Lines Between Living

Where the unseen finds its voice


A new Never ending Wave

Today marks 20 years since my oldest daughter’s passing to SIDS and I thought I’d share 20 things I wish people understood about grief:

  1. “They’re in a better place” doesn’t make the missing stop. Both things can be true and still hurt.
    1. “Don’t be sad” is not comfort. It’s a request for your silence.
    2. “They wouldn’t want you to cry” maybe. But grief isn’t about what they want anymore. It’s about what love does when it has nowhere to go.
    3. “You’re lucky you have other children” is one of the cruelest things you can say to a grieving parent. Children are not interchangeable. Every single one is irreplaceable.
    4. “Just smile” means make me more comfortable with your pain.
    5. Grief has no expiration date. None.
    6. Twenty years later, that is still your person. That is still your baby. Time does not shrink that.
    7. It comes in waves. I can be fine right now and crying in an hour for no reason other than love.
    8. Sometimes the wave hits in the middle of a grocery store. Or a gym. Or a Tuesday morning.
    9. You learn to carry it, not lose it. It becomes part of how you walk through the world.
    10. Anniversaries are not just dates on a calendar.
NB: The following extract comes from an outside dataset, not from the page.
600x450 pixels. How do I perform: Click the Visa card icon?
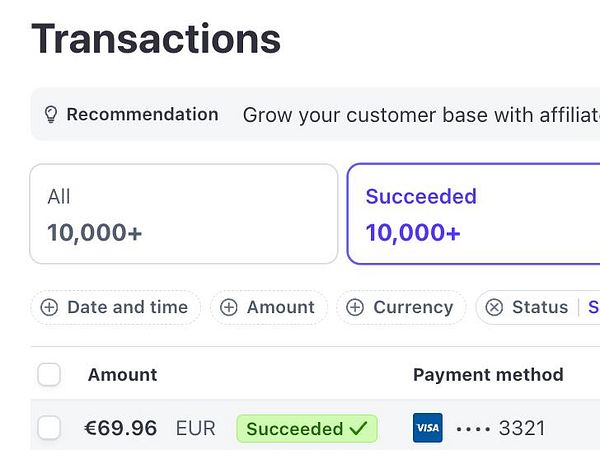click(427, 428)
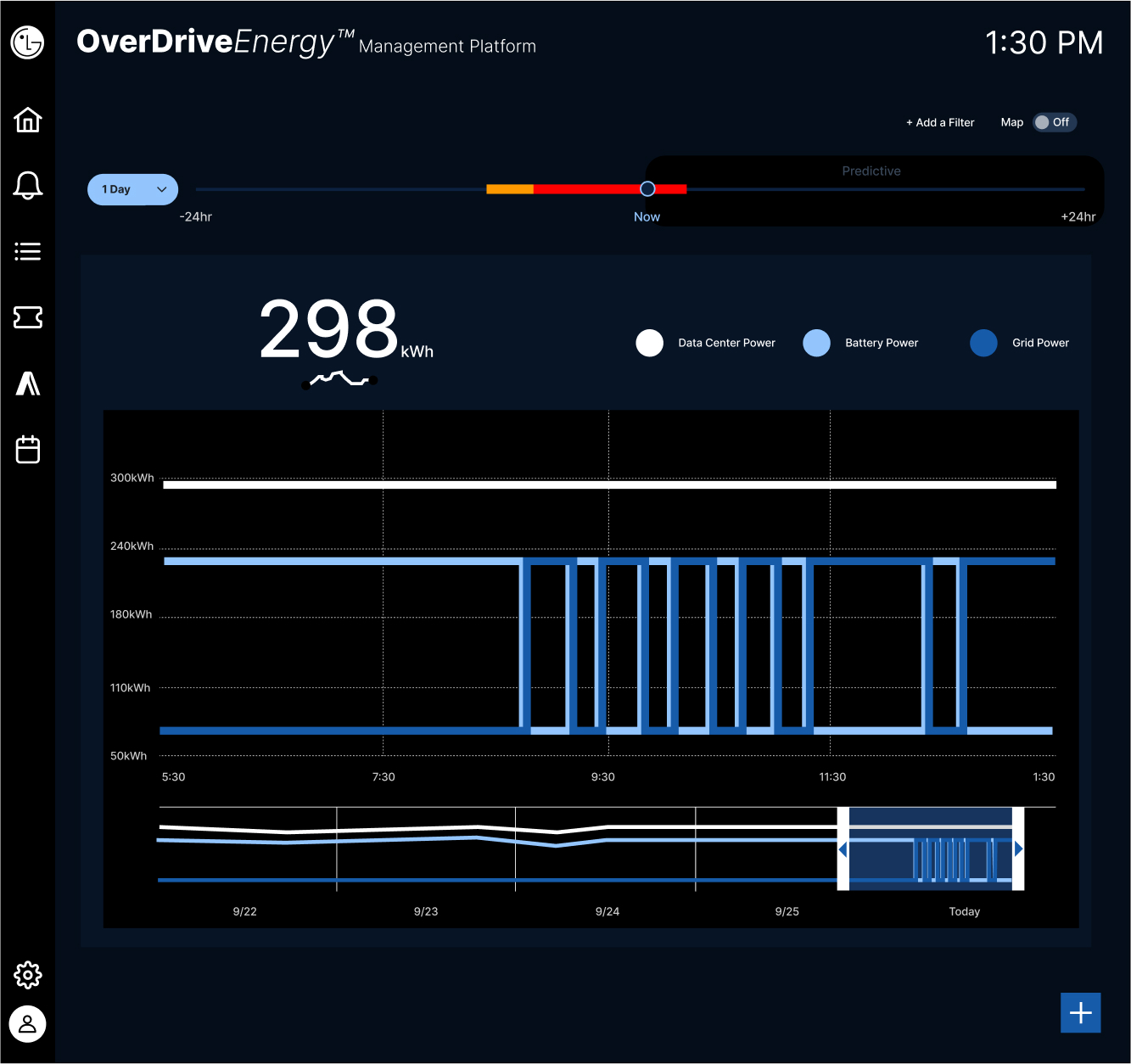Open the 1 Day range dropdown
This screenshot has width=1131, height=1064.
(133, 189)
They are full-body experiences.
    11. The ones who feel it most are the ones who say the least about it.
    12. Grief is lonely. Not because no one cares, but because no one else loved them exactly the way you did.
    13. Sometimes I just need someone to say I’m here. That’s all. No fixing. No advice. Just I’m here.
    14. Silence from the people you expected to remember hurts in its own quiet way.
    15. Putting up a face is exhausting. But sometimes it’s how you survive the day.
    16. You don’t grieve less over time. You just get stronger between the waves.
    17. A favorite book, a song, a smell any of it can bring them back in a rush. That is not a breakdown. That is love.
    18. Grief is not weakness. It is the proof of how deeply you loved.
    19. My child will always be my child. In this world and the next. No amount of time, distance, or “looking on the bright side” changes that.


If you are grieving today, I see you. You don’t have to explain yourself. You don’t have to be okay. You just have to keep going, and you are.